Лозунг революционной эпохи «Экспроприация экспроприаторов», переведенный сразу же на общедоступный язык как «Грабь награбленное», превращается в сознании героя-маски в отмену библейской заповеди «не укради». Воровство становится такой же нормой повседневного существования, как и драка. Рассказ «Воры» начинается так: «Что-то, граждане, воров нынче много развелось. Кругом прут без разбора...» Весь сюжет рассказа — подтверждение выдвинутому наблюдению. Не будет преувеличением сказать, что все герои М. М. Зощенко делятся на воров и обокраденных. Причем герои готовы поменяться местами. Эта коллизия лежит в основе сюжета рассказа «Собачий нюх». Когда у человека в трамвае воруют часы, то тут же выясняется, что он сам их прежде украл.

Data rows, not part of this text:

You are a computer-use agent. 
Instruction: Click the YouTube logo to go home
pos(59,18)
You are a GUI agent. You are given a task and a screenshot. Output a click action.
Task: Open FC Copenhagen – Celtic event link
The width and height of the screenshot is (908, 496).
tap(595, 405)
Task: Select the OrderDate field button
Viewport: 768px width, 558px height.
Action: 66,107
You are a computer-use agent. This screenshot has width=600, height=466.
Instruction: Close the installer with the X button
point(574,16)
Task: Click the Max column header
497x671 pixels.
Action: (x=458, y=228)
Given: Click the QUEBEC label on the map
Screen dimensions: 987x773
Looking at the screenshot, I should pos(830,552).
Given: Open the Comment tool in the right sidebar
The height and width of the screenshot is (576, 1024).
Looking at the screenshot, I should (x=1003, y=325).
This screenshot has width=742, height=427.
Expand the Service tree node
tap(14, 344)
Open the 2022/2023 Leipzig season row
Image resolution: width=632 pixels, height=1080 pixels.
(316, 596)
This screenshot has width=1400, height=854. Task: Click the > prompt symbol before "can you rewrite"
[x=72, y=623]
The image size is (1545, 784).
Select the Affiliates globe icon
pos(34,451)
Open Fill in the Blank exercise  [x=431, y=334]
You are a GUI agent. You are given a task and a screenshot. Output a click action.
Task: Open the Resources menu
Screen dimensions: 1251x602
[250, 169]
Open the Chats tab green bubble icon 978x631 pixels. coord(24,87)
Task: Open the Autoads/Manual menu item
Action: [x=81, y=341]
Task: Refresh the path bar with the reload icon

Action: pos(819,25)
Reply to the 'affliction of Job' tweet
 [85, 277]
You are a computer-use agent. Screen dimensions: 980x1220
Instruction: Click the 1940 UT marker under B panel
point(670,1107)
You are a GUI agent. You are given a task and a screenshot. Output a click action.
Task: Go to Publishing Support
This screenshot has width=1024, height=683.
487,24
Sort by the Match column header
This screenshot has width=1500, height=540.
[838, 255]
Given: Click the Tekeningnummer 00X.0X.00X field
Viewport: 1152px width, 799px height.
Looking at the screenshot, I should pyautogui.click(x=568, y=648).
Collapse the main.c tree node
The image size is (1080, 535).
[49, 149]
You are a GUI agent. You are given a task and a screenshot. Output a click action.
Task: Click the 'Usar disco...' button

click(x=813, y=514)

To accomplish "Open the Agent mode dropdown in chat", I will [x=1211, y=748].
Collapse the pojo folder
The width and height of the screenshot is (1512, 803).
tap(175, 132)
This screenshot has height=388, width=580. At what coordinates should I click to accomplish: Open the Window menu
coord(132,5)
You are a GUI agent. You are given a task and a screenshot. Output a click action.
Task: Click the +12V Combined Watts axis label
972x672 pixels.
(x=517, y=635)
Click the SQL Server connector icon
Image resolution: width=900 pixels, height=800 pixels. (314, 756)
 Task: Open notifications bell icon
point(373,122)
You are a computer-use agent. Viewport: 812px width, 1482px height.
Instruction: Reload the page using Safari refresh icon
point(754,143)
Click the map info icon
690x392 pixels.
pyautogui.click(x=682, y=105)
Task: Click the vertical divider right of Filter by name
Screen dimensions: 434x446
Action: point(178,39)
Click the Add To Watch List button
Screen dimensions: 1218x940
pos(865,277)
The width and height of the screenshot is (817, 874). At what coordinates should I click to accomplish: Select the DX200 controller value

В другом рассказе актер-любитель, играющий роль купца, которого по ходу действия пьесы грабят разбойники, сам оказывается обокраденным товарищами по сцене в момент представления: «Я кричу не своим голосом: — Караул, дескать, граждане, всерьез грабят! — А от этого полный эффект получается. Публика-дура в восхищении и в ладоши бьет. Кричит: — Давай, Вася, давай. Отбивайся, милый. Крой их, дьяволов, по башкам!» («Актер»).